The Guyana Festival and the Tourism Industry

Everything that we have heard about next weekend’s Guyana Festival so far suggests that its primary focus is on trying to create an event that will serve as a kind of seasonal benchmark for visitor arrivals. In other words, it is not intended to be a one-off event.

What the Ministry of Tourism is seeking to do – at least so it seems – is to create a kind of multi-theme event – commerce, art and craft, culture, entertainment, et al. The goal appears to be to allow visitors to Guyana including Guyanese from the diaspora to soak up some of the various aspects of what – for want of a better expression – can be loosely termed the Guyanese experience.

It is, in principle, a perfectly good idea that appears to be patterned after the practice elsewhere in the Caribbean. The St Lucia Music Festival comes readily to mind. There, a single grand, national multi-event production with something for everyone – so to speak – is held. It targets locals, nationals from the diaspora as well as visitors to the country.

It takes time and costly and aggressive marketing to brand such events and one is unsure as to the extent to which the organisers have been able to effect the kind of overseas marketing blitz which was promised. What we do know is that they would not have been able to afford the big bucks to give them the kind of saturation effect that they might have hoped for, even though it is perhaps entirely possible that they might get meaningful returns from intense target marketing. As an aside it seemed to us that much more time (perhaps as much as a year) ought to have been allowed for the marketing of an event from which so much is expected. We really need to move away from the sort of half-baked efforts which frequently cost a great deal while accomplishing little or nothing.

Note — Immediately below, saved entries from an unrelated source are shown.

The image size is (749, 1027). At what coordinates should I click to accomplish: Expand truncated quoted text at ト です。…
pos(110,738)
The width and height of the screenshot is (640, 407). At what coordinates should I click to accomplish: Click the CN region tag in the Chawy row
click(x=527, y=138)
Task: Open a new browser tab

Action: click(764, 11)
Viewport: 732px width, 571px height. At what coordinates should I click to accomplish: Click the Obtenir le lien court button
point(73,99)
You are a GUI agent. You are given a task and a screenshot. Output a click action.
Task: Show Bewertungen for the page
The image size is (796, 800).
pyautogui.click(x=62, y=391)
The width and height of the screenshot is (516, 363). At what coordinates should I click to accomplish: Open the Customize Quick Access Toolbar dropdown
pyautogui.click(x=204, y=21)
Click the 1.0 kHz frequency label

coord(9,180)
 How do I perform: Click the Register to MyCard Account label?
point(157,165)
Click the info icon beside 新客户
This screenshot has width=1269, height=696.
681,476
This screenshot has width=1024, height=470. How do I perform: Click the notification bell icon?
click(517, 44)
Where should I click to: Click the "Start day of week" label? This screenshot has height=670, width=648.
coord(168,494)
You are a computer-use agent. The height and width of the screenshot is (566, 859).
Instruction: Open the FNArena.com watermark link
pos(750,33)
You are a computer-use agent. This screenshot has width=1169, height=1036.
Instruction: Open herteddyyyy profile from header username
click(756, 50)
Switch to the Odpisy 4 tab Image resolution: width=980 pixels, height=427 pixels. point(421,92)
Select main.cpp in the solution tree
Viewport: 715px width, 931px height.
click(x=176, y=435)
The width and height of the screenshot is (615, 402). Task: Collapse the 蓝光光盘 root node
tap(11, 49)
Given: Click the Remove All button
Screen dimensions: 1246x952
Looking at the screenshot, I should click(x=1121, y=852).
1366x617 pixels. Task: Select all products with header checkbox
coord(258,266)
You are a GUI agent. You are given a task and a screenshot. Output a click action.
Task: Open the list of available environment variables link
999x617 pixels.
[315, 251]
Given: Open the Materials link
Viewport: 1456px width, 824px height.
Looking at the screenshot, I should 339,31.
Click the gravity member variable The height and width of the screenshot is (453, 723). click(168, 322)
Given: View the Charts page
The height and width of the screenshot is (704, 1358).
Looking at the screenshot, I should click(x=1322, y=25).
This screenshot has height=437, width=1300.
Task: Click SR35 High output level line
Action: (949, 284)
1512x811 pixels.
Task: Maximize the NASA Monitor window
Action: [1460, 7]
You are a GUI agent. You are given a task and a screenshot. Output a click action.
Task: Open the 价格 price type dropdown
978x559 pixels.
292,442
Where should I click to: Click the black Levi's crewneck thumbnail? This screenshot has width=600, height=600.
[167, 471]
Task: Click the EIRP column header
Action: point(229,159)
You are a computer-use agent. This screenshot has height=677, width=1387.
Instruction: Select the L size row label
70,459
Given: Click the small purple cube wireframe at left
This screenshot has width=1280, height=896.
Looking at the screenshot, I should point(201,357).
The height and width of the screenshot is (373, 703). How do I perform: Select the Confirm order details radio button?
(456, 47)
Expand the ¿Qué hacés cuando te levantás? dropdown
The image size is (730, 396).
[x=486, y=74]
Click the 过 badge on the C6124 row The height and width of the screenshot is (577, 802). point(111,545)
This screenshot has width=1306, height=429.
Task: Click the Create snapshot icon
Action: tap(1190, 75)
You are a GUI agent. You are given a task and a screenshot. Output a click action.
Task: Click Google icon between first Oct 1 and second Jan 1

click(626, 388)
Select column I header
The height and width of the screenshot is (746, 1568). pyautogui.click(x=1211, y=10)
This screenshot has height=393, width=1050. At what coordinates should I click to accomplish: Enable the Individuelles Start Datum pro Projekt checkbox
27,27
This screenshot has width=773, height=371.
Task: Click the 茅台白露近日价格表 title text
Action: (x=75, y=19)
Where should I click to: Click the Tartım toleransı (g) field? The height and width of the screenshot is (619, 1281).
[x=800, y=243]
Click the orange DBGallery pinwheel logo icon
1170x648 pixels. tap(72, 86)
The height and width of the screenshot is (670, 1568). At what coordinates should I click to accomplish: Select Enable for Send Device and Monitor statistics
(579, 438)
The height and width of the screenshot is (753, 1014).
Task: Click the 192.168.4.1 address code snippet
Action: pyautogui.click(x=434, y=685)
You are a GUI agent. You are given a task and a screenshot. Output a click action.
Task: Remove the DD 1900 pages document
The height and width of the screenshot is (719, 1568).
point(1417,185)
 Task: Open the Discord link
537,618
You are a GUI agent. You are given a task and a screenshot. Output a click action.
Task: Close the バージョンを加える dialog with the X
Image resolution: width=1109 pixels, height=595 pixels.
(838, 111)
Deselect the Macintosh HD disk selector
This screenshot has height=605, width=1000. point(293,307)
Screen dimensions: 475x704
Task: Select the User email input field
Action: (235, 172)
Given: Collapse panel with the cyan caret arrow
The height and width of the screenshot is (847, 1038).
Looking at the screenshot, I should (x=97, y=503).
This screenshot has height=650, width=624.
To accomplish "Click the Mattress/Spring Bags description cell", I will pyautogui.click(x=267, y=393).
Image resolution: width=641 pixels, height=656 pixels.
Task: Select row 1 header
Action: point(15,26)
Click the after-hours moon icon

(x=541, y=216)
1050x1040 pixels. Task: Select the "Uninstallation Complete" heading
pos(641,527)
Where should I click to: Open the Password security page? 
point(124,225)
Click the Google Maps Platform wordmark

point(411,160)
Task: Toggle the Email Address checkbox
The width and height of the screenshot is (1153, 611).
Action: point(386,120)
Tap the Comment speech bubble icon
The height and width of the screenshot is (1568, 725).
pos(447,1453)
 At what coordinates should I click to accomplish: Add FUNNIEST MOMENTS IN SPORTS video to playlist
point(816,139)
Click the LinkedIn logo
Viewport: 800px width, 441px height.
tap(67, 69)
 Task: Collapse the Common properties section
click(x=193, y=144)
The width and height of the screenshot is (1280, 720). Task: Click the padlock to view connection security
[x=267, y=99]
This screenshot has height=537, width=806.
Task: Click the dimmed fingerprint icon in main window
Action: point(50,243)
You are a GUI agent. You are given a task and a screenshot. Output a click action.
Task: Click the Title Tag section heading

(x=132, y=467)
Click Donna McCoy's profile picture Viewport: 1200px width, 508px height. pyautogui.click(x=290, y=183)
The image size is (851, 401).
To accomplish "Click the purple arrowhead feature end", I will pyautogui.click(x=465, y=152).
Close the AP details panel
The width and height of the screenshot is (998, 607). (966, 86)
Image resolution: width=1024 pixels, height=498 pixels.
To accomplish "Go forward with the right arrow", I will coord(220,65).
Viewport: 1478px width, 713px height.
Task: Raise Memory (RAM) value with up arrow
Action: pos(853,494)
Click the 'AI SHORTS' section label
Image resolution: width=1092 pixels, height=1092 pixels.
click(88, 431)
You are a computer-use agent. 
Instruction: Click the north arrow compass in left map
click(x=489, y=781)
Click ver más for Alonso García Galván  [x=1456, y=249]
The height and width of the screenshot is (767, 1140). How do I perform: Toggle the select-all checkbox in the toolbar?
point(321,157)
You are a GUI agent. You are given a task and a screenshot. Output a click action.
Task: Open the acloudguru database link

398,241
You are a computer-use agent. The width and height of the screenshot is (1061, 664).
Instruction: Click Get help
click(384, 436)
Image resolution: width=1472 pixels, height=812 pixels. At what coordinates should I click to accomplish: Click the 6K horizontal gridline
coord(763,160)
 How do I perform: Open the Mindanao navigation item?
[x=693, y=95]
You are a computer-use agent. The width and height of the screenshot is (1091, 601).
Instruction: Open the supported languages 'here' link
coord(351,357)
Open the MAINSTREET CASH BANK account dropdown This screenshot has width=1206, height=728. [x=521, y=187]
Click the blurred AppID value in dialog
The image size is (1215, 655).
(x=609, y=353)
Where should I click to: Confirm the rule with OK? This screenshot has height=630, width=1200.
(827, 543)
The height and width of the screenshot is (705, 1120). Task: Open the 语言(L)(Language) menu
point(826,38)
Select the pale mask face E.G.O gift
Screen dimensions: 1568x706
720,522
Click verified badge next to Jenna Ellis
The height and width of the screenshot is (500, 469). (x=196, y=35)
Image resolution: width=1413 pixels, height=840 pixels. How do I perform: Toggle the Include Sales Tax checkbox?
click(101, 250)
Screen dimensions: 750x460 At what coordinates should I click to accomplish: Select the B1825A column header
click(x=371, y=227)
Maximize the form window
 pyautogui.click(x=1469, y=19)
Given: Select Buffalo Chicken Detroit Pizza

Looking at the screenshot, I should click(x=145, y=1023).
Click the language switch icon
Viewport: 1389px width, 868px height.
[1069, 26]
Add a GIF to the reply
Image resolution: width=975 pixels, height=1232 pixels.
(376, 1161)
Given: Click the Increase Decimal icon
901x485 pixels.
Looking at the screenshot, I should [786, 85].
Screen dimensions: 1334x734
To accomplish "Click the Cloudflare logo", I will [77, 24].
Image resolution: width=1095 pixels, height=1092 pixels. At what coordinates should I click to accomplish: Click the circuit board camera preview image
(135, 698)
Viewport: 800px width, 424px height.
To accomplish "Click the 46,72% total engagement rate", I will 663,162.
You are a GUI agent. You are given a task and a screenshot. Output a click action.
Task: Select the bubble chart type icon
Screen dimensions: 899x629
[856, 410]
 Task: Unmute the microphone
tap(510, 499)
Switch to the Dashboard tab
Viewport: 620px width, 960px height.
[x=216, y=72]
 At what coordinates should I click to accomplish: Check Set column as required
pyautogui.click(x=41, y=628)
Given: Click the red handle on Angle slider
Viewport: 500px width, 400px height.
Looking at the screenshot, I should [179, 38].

Still and assuming that government is serious about promoting what we customarily describe as the country’s tourism product, it is good to have a branded event that takes place at a particular time of the year with which visitors to the country can identify. Setting aside the socio-cultural significance of Mashramani it cannot be denied that Mash is essentially a one-day event. We have been unable to promote it as an extended activity with a meaningful programme that runs at least over three or four days and which, over that period, has something really meaningful in it for visitors to Guyana.

From all appearances there are elements of the Guyana Festival that have a sort of more-of-the-same theme to them. Here we may well run the risk of offering a variant of the GuyExpo/Building Expo theme even though the organisers might argue that much of this will be novel to the visitors anyway. That apart, the concept document for the event seen by this newspaper suggests that the event will be full of new and different ideas and that the musical and cultural entertainment segments will be several cuts above the awful and decidedly health-threatening noises that are sold to us as music by the organisers of GuyExpo every year.

Not a lot has been said by the Guyana Tourism Authority about the Guyana Festival idea even though one sector official did tell this newspaper that he was not at all certain that government is as yet prepared to spend the kind of money that would be necessary to properly market such an event.

All that having been said the die would appear to be cast and in a matter of days we are going to be able to make a judgment as to just how successful the first Guyana Festival was. Here it has to be said that the proof of the pudding will repose less in the number of locals who go through the turnstiles at Providence and perhaps more in the hoped-for visitor arrivals from North America and elsewhere. That, we should bear in mind, is what was promised.

This of course is not to say that the Guyana Festival should be either condemned or discarded if this year’s event falls below what might have been hoped for. It takes time, effort and money to brand an exercise of this kind. If, with the support and involvement of the sector we can witness clear and determined efforts to use the event as a focal point for marketing our tourism product abroad then it might well serve as a catalyst for bringing more visitors to Guyana. If, however, we will simply run out of puff after the first event and turn the whole thing into a one weekend wonder then it simply isn’t worth the bother.